Mentre negli anni precedenti la cerimonia si svolgeva al Forum Monzani alla presenza dei bambini stranieri accompagnati da famiglie, insegnanti e qualche compagno di classe, quest’anno, come lo scorso, la manifestazione si svolgerà on line con oltre 60 classi collegate, dalle 10.30 alle 11.30 e vedrà interventi dei rappresentanti delle istituzioni (collegati dal Municipio) e domande dei ragazzi alternati a video, canzoni e poesie realizzati dalle classi e inviati al Centro educativo Memo. La nuova modalità, nata a causa delle restrizioni dettate dall’emergenza sanitaria, consente però il coinvolgimento dell’intera classe e di tutti i compagni dei bambini che diventano cittadini onorari, oltre a consentire la condivisione di video e contributi. Il sindaco Gian Carlo Muzzarelli, il presidente del Consiglio comunale Fabio Poggi, il presidente di Unicef Modena Lorenzo Iughetti e l’assessora all’Istruzione Grazia Baracchi saranno collegati con tutte le classi quinte e gli alunni potranno dialogare con loro ponendo domande.

La cerimonia è stata infatti preceduta da alcune tappe significative che hanno visto docenti e alunni delle classi quinte delle scuole primarie lavorare sul tema dei diritti utilizzando il percorso didattico “L’albero dei diritti” proposto da Unicef e realizzando materiali ed esperienze importanti che in parte saranno condivisi durante “Bambin@= Cittadin@”. Il percorso è partito lo scorso novembre, in concomitanza con le celebrazioni della Giornata dell’Infanzia, con un incontro di presentazione a cui hanno aderito quasi tutte le insegnanti delle classi frequentate dai bambini che riceveranno la cittadinanza onoraria.
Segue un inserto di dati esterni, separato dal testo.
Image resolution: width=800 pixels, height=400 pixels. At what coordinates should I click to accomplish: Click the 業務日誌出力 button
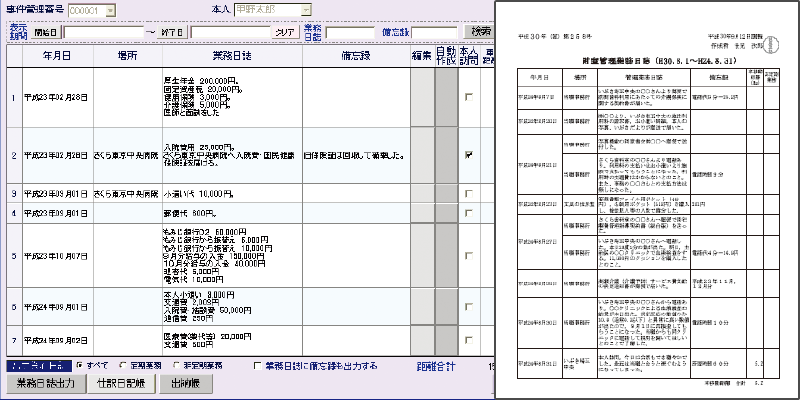[46, 385]
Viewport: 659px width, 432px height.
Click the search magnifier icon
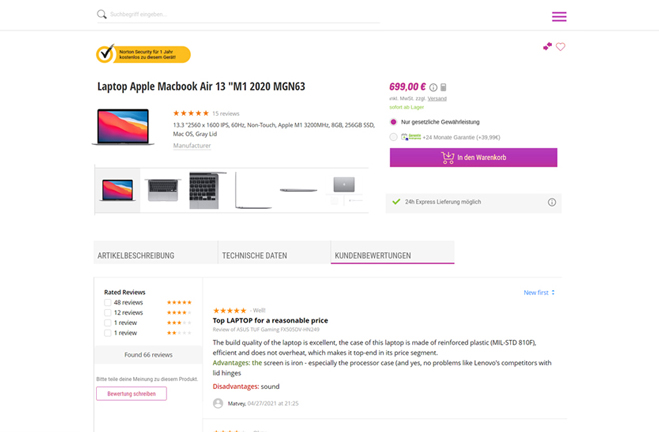click(x=101, y=15)
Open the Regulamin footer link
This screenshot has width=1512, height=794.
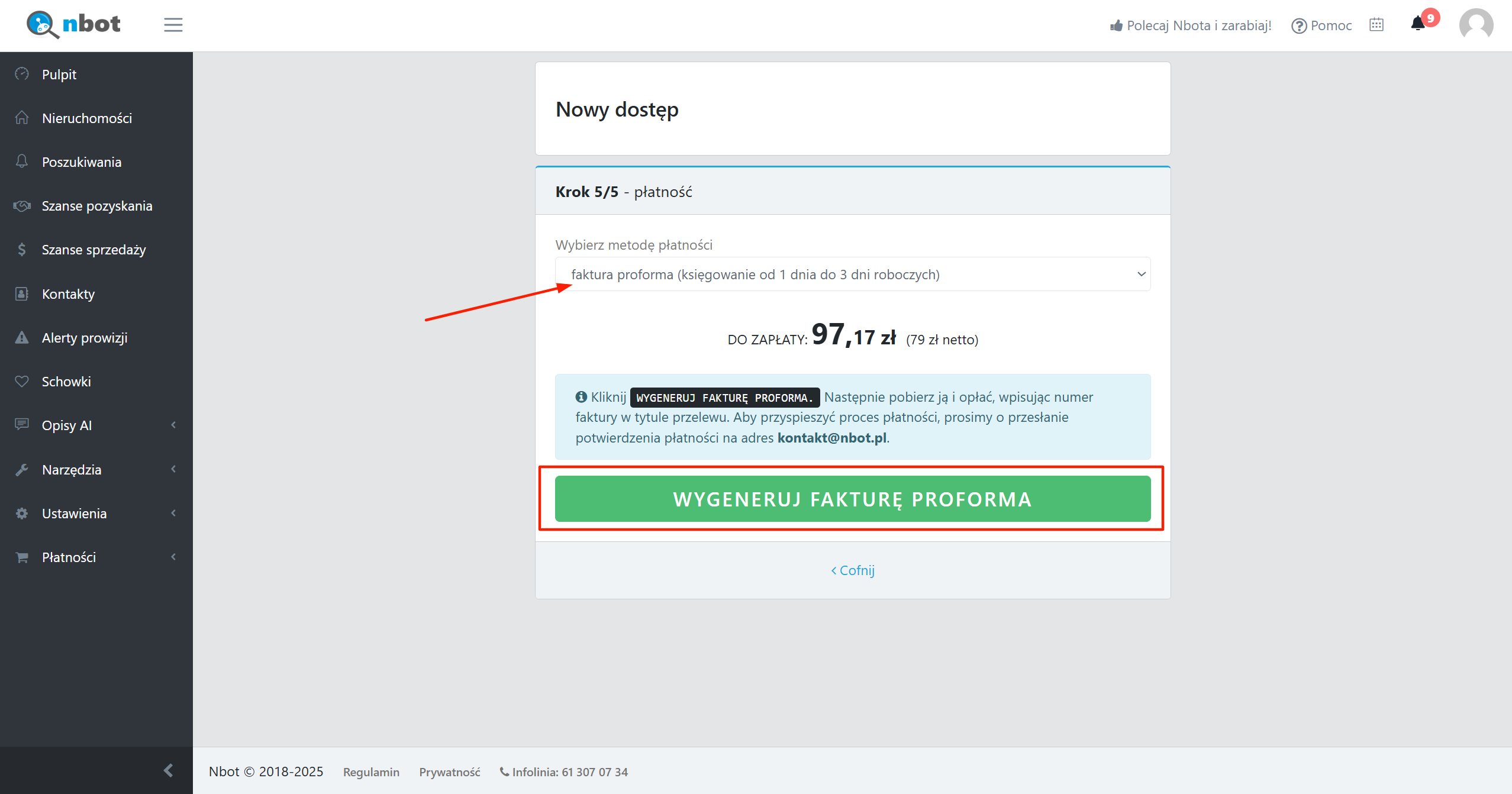pyautogui.click(x=371, y=772)
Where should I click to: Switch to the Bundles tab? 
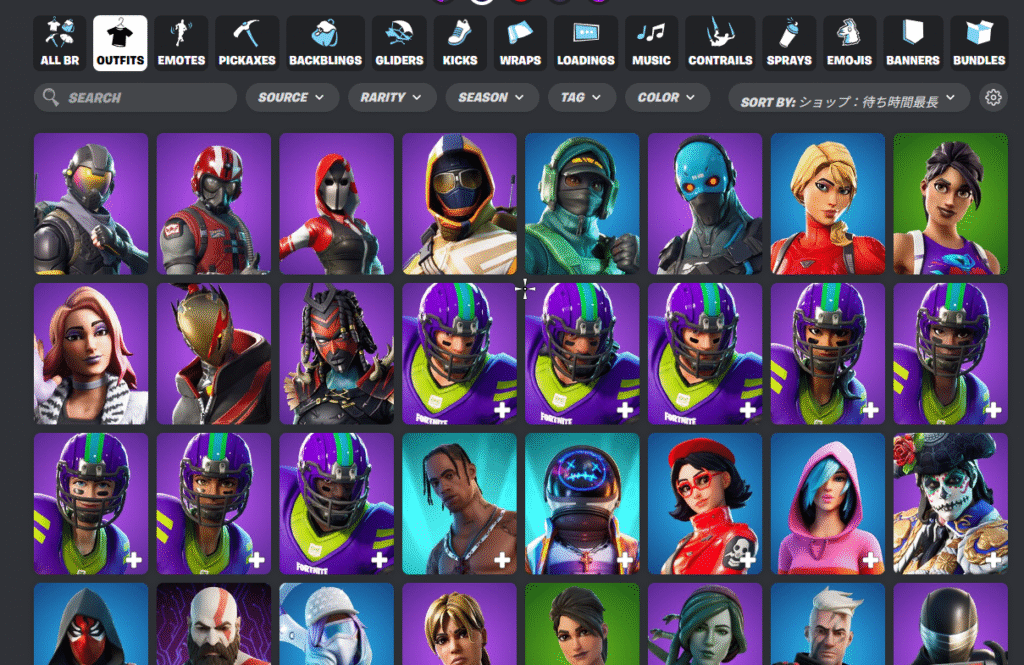pos(979,43)
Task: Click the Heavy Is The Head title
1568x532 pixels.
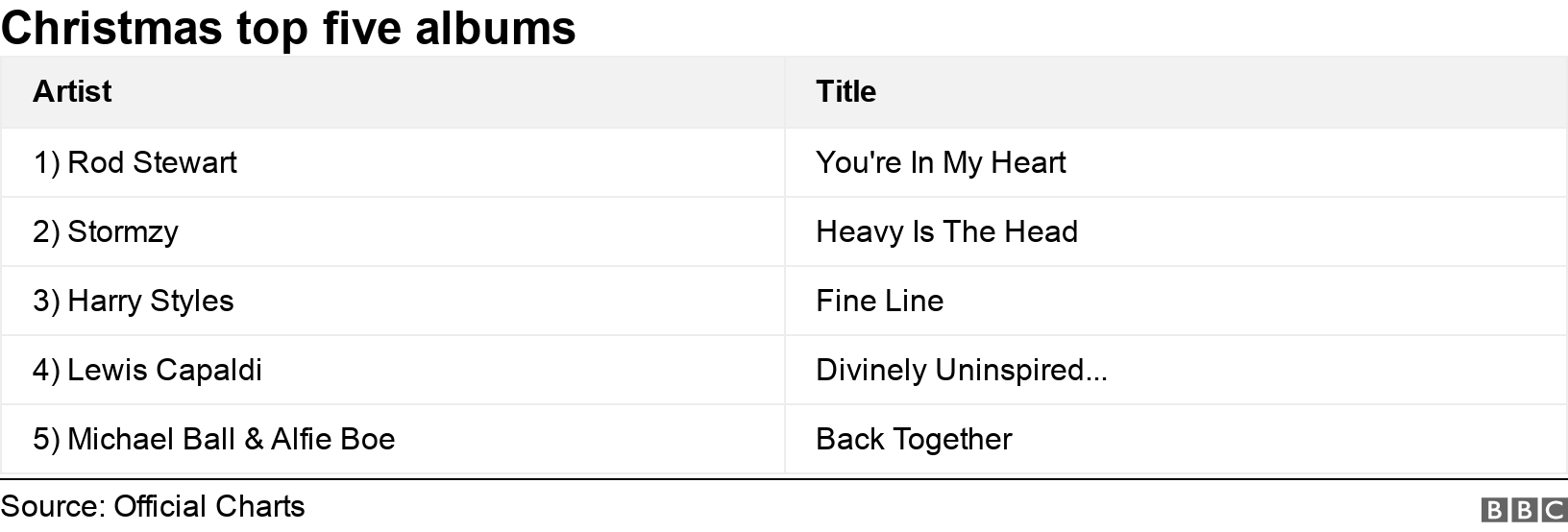Action: tap(946, 231)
Ad ognuna delle 64 classi quinte coinvolte è stato anche consegnato l’opuscolo di Unicef “I diritti dei bambini in parole semplici”, un altro strumento utile per parlare coi bambini di diritti e cittadinanza. Inoltre, nella biblioteca del Centro educativo Memo del Settore Istruzione è disponibile un’apposita bibliografia sul tema.